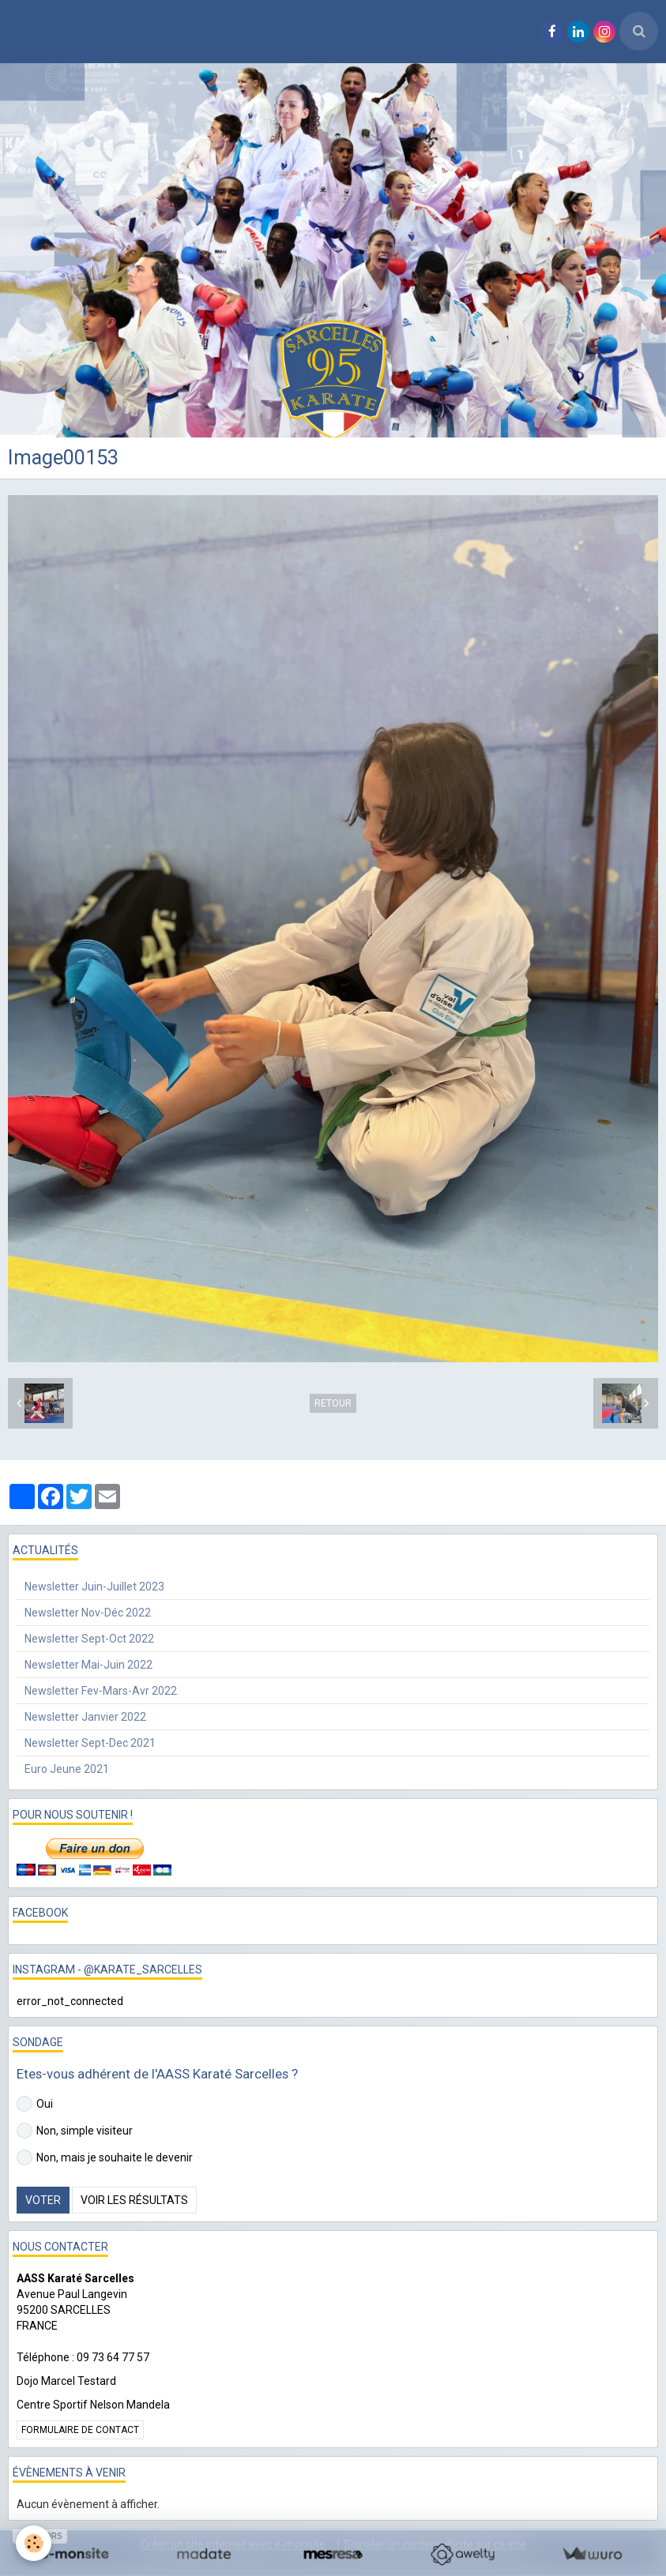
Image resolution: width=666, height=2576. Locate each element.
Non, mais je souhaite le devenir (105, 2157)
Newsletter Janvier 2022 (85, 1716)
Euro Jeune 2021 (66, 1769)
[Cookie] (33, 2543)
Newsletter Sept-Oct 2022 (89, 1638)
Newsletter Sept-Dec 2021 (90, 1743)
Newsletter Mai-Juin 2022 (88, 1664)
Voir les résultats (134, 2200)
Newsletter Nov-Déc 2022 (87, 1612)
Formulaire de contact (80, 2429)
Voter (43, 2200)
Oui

==

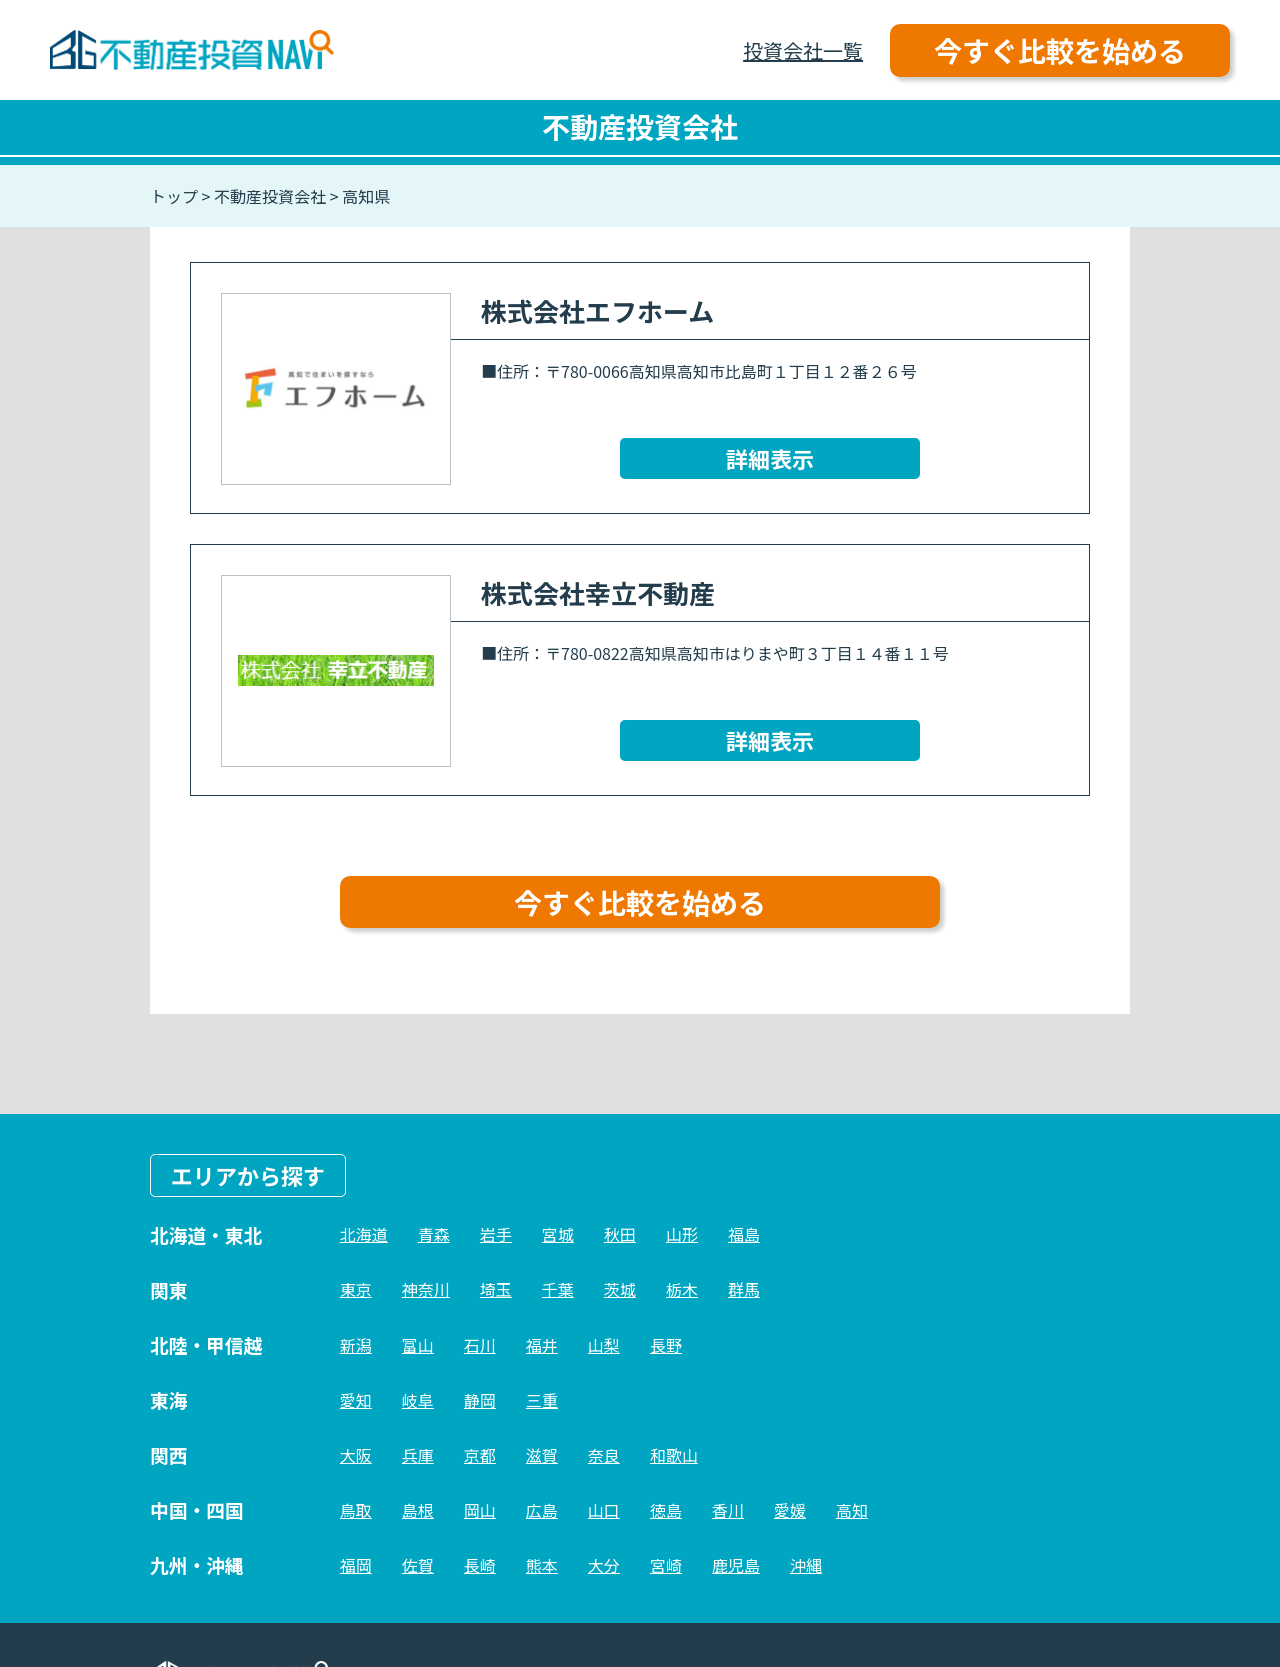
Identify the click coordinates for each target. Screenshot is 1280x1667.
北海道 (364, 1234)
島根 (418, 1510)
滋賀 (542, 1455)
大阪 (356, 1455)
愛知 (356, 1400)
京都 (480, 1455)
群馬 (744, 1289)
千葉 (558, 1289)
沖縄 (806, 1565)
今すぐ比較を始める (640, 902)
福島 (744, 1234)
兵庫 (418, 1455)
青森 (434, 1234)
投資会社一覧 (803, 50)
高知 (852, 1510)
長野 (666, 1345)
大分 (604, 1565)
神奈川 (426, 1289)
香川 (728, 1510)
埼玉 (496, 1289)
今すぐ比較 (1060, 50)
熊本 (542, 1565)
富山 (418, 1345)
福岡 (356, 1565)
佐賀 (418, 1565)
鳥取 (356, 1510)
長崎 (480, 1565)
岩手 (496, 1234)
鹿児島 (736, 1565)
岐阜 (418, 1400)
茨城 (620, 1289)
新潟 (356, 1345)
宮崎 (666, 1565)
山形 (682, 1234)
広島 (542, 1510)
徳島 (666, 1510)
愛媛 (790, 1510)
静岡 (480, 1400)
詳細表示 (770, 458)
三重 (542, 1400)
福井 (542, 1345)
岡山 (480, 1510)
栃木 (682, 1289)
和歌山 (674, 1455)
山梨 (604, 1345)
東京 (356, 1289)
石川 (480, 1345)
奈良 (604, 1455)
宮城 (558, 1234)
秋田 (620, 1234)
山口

- [Goal of the exercise]:
Pull out each item above that contains the word "Newsletter", and copy those lines in full. Count a line only if its capitalization matches.

- [Output of the task]:
Newsletter Janvier 2022 (85, 1716)
Newsletter Sept-Oct 2022 (89, 1638)
Newsletter Sept-Dec 2021 (90, 1743)
Newsletter Mai-Juin 2022 (88, 1664)
Newsletter Nov-Déc 2022 (87, 1612)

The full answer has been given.